(Given instruction 1) Could you repeat the entries word for word, starting at the one that contains "coordinates (66, 111)." and ending with the final entry?

start Source document

It wasn't much of a pool anyway...indoors and tiny!    We own at OTA and love it, we also love Alexandria.  But if a pool is important to you, you do need to choose National Harbour.  We spend most of our time in DC when we go,and the easy metro access is very important to us. Plus we also love all the great places to eat in Alexandria!


----------



## taterhed (Feb 19, 2016)

Big Matt said:


> Mayflower has only hotel style units. Parking is really expensive and you don't need a car. Awesome location right by a metro stop and walking distance to some sights. Metro to all but Mount Vernon. I wouldn't say it is above average as Marriott timeshares go and similarly average compared to some hotels in DC. It does have a long and storied history. One of the great old hotels that has been restored.
> 
> Agree on all accounts about National Harbour. Sometimes folks in the DC metro area look down on National Harbour because it isn't as nice as some other planned development communities and because it really is isolated. Having said that you do have good restaurants and enough to do so that you can go out in the morning/evening and not just sit in the unit. Shuttle to metro is a great option. You are ten minutes on the train to the middle of everything.
> 
> Old Town is simply awesome and is right by both the metro and Amtrak station. Coming in via train could be a good option either to Union Station or King Street in Old Town. You should visit Old Town for a day regardless of where you initially stay. Go see the Torpedo Factory.



 Agree with all....
 My choice OTA....then Marriott unless you need more than hotel room then Nat. Harbor.

end Source document

(Given instruction 2) Can you continue the forum thread comparing Old Town Alexandria, National Harbor, and the Mayflower for a stay near DC from where it stops?

start Information provided

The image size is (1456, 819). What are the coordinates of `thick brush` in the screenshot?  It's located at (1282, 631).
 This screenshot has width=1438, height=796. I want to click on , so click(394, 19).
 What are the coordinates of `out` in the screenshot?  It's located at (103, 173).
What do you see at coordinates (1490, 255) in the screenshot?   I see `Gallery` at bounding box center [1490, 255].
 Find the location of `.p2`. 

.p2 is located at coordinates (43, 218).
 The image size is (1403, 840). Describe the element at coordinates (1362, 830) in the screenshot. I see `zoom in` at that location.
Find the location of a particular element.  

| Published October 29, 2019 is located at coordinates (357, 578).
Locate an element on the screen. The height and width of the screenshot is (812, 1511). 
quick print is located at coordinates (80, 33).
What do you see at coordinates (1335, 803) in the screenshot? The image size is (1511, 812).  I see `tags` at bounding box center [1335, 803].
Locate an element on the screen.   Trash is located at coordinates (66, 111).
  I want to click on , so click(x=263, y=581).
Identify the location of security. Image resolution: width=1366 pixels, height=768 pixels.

end Information provided

(Result 1)
Locate an element on the screen.   Trash is located at coordinates (66, 111).
  I want to click on , so click(x=263, y=581).
Identify the location of security. Image resolution: width=1366 pixels, height=768 pixels.

(Result 2)
 But, it is a bit more than 10 mins.  Go to WMATA trip planner and plug in the Nat. Harbor to Smithsonian or Foggy or DCA/OTA and see what the times are with the shuttle/metro.  Not totally inconvenient, just impractical at odd-hours or if  you're planning to return to your room several times during the day.

 Have fun in any case.  DC is a great city to taste, drink, explore, ride, run, walk etc....   Great Greek restaurant (cheap too $) up by Dupont Circle. Perfect for a late lunch or early dinner.  Zorba's Cafe


----------



## ronparise (Feb 19, 2016)

taterhed said:


> Sorry Ron.  Wasn't slamming Nat. Harbor.  It's a nice resort.
> 
> The metro hours can be limiting and expensive(depending on your itinerary)
> There is (still, I think) a water shuttle that is useful at times, but expensive
> ...



Neither was I slamming OldTown. Old Town is clearly the first choice for folks that intend to spend most of their time in DC.  

National Harbor is ideal for folks like me, with a car and who dont go into DC. My last trip I spent a day in Frederick with my brother, a day in Baltimore with my sister, and a day in Annapolis with my mother in law. By the way Frederick, Baltimore and especially Annapolis make for excellent day trips when visiting DC.


----------



## taterhed (Feb 19, 2016)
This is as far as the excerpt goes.